Julian Barnes se acerca a otro escritor en Arthur y George (Anagrama, 2005). Arthur es nada menos que Arthur Conan Doyle, y George es George Edalji, un abogado inglés de origen parsi –autor de un libro sobre el reglamento de los trenes ingleses a comienzos del siglo–, quien junto con su familia fue objeto de una enfermiza persecución en el condado de Great Wyrley, donde su padre fungía como vicario de la Iglesia anglicana. Sobre este caso real –que dio origen al Tribunal de Apelaciones y en el que Conan Doyle jugó un papel importante como defensor de Edalji–, Julian Barnes construyó una novela que es una indagación sobre la esquiva naturaleza de aquellos hechos y el papel que en ellos jugaron las respectivas personalidades de los protagonistas: el racionalismo absoluto de Edalji, a quien se encarceló injustamente por unos crímenes en serie contra los animales del condado, y el muy volátil temperamento del escritor: Sir Arthur Conan Doyle no sólo fue el creador del personaje de Sherlock Holmes; fue asimismo un hombre de su tiempo: médico, deportista, defensor de la justicia, la ciencia y las causas nobles. A lo largo de su vida se fue inclinando hacia las creencias espiritas, incluidas las haditas de Cottingley. Se dice que participó en el conocido fraude del hombre de Piltdown. En Arthur y George, Barnes pinta ese temperamento romántico y un poco volcánico, en el que la sexualidad reprimida al más puro estilo victoriano animaba en el escritor una actitud caballeresca y unas búsquedas espirituales llenas de recovecos. Pinta también la enigmática infancia del abogado Edalji, aislado del resto de los niños de la comunidad, encerrado en el mundo familiar de la vicaría y la línea recta a seguir para encontrar sitio en la sociedad británica.

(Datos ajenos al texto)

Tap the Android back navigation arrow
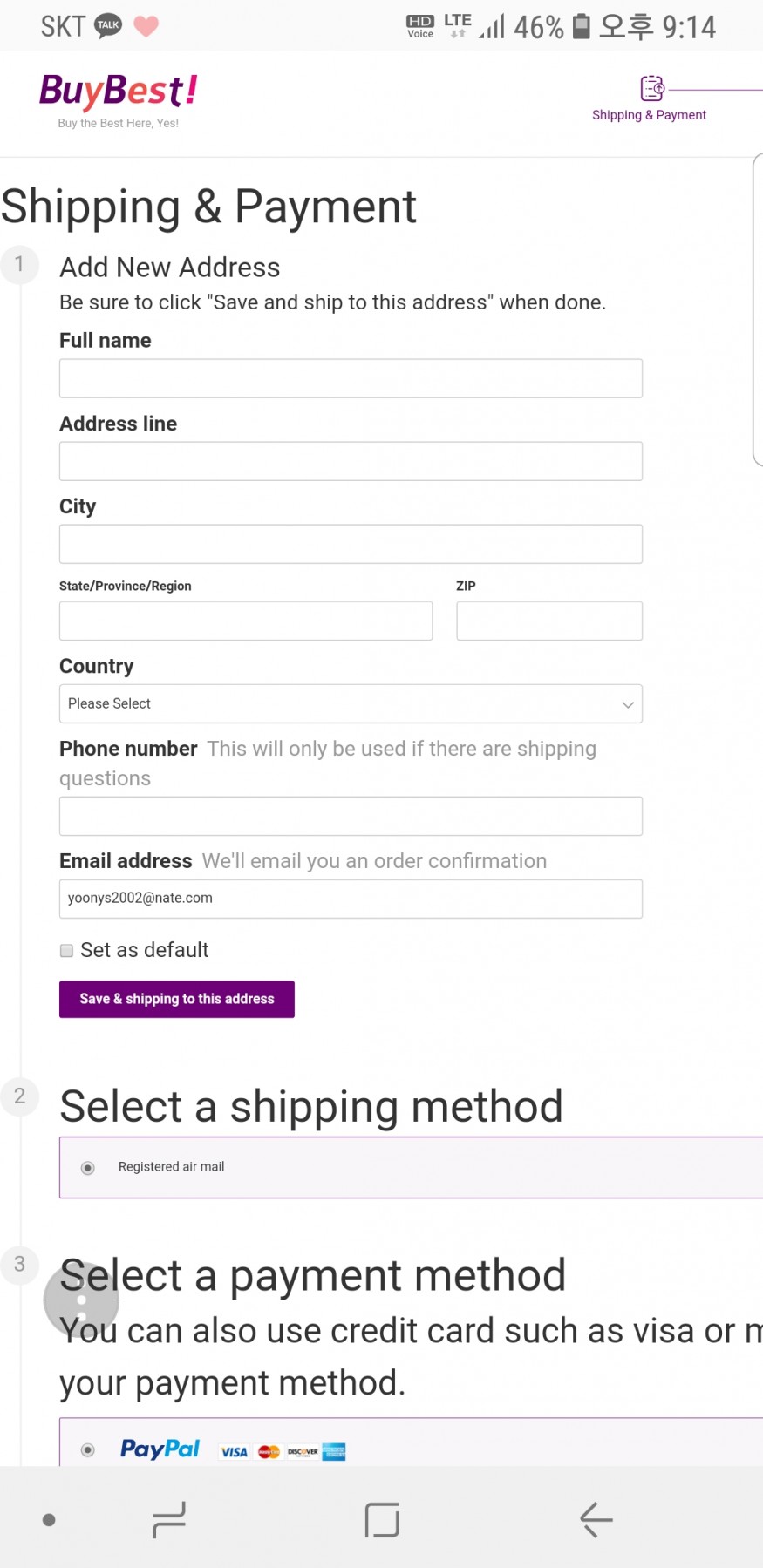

A diferencia de Flaubert, cuya figura es la de una especie de monstruo poliédrico inatrapable, Arthur Connan Doyle y George Edalji se dejan convertir en personajes. Por ello, lejos de la indagación desesperada que constituye El loro de Flaubert, Arthur y George se asume como novela y ataca sus trozos de vida con todo el armamento de la narrativa y la fina urdimbre de la ficción. Pocas veces leemos una novela que abarque tantos géneros: Arthur y George es una novela psicológica; es también, en cierto modo, el Bildungsroman de ambos personajes; hacia la mitad del libro se transforma en una novela policíaca en la que Conan Doyle, encarnando a su personaje Holmes, recorre los pueblos de Inglaterra con barbas postizas. También, si se desea, se puede ver como un relato periodístico de tintes políticos y como una novela histórica.

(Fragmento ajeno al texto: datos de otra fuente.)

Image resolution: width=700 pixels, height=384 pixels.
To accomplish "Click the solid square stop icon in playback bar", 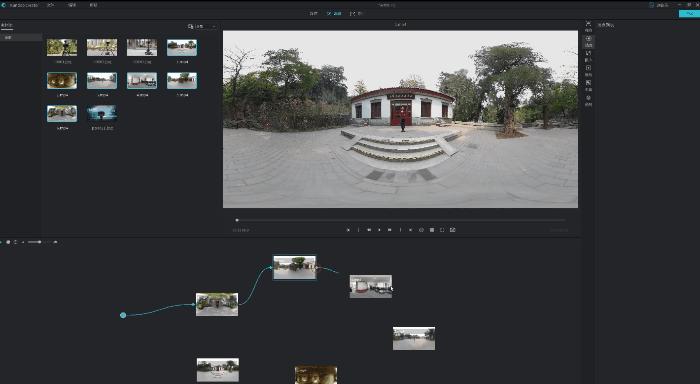I will click(432, 230).
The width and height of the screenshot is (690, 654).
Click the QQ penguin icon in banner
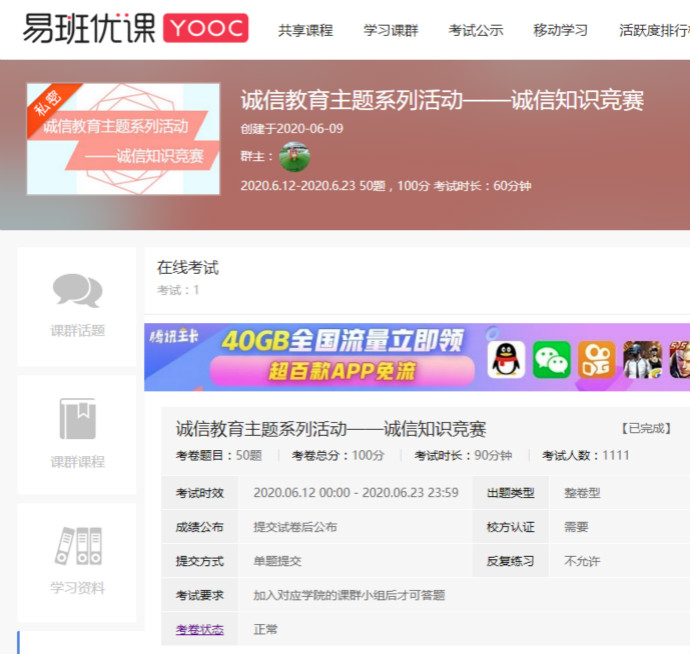(506, 359)
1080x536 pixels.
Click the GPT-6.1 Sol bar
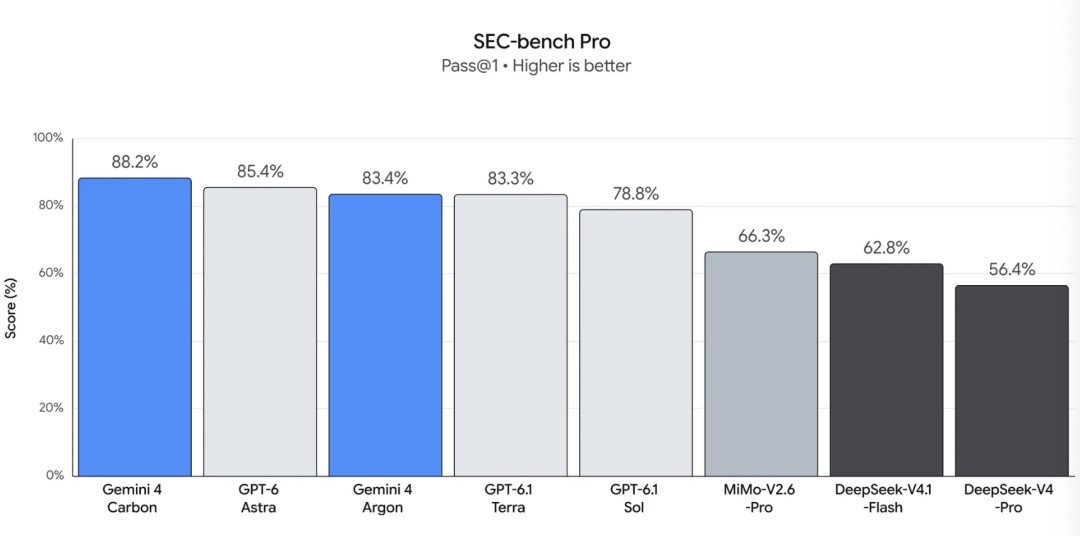click(636, 342)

Sin embargo, se puede decir que Arthur y George es también una representación de la realidad y la ficción, y que tal vez Conan Doyle emprendió la defensa de Edalji como hace un novelista con un personaje particularmente difícil, pues George Edalji, tal como lo retrata Barnes, carecía de imaginación. Fiel a un temperamento deductivo no se sentía oscuro, ni parsi, ni indio, sino un inglés, y como tal esperaba que lo protegieran las leyes de Inglaterra. Esta especie de tozudez de la realidad fue la que pareció triunfar: la verdad nunca quedó del todo clara. Como le hacen ver a Conan Doyle el frío abogado Edalji y el más frío sistema judicial inglés, sus deducciones de sabueso novelesco eran lógicamente impecables, pero prácticamente indemostrables. Al parecer, los gordos, en el pasado y en la realidad, son mucho más gordos que en las novelas.